I’m going to be seeing a new psychiatrist in a few weeks, and I will eventually be told I will need to see a psychologist as well to work on coping mechanisms. You would think after twenty years of seeing both psychiatrists and psychologists and being taught many different coping mechanisms that some of them would stick.
Nope. I mean, I’m better, and I do have specific coping mechanisms that I have created to alleviate certain problems, but there are times that I can’t catch myself, and those are the times that everyone seems to remember. It’s frustrating to go through the same behavioral modifications to fix a 20+ year problem.
I’m not saying that it is not possible to have a change. I have changed as a person over the last several years, but the previous two years have been challenging for me.

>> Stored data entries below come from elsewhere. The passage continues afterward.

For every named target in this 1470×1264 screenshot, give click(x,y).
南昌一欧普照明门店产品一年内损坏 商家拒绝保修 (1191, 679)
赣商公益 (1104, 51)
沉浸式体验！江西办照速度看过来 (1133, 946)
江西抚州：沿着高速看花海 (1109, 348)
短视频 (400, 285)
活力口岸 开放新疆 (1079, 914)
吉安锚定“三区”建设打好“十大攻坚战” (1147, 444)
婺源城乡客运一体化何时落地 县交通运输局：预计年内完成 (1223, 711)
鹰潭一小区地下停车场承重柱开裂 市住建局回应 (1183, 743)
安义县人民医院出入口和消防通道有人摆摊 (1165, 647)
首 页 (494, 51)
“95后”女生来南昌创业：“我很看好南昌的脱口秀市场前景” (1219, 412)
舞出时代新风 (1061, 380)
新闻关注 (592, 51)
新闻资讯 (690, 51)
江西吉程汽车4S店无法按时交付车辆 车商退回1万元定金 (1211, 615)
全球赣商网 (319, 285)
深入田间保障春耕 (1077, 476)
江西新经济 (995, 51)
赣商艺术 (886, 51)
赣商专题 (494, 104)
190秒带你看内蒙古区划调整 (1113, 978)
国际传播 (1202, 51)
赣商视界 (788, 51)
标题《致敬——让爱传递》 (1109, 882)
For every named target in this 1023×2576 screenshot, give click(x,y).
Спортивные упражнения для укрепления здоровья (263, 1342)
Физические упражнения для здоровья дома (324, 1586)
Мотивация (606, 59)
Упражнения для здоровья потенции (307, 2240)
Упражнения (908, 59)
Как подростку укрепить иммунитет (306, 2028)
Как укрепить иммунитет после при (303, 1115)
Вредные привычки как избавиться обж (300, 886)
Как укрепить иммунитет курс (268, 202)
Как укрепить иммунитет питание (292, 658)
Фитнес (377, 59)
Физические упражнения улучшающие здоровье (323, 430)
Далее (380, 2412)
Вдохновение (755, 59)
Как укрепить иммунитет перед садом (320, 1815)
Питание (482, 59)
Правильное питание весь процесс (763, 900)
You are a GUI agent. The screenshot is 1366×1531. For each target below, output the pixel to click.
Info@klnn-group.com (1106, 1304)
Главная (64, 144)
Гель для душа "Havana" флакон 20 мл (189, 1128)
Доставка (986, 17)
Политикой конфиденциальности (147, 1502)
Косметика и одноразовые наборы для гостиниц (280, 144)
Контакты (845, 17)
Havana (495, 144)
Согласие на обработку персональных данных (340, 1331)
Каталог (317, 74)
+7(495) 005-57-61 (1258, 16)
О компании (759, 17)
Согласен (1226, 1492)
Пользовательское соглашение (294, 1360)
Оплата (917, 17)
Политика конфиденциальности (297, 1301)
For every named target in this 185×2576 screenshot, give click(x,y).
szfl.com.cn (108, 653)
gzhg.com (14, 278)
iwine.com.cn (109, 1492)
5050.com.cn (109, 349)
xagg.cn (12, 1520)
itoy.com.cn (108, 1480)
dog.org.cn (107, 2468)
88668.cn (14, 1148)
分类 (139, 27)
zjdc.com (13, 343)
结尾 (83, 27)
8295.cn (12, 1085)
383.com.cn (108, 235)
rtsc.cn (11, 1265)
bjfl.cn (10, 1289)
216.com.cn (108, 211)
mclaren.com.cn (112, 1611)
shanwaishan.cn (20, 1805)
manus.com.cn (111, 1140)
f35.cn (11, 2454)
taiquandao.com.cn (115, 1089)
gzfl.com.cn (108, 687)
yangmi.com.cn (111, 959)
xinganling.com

My psychosis seems to have a mind of its own lately, and it is harder to keep it under control. I have bouts of depression and irrationality that I can’t seem to stay under better control. It is very frustrating.
But, this zen-like state that I am feeling right now is so great that I don’t want it to stop, but I can’t hide like this forever. The shields will have to come down, and I will have to face life again, even if I don’t want to.
Oh well. I guess I have to face the music sometime.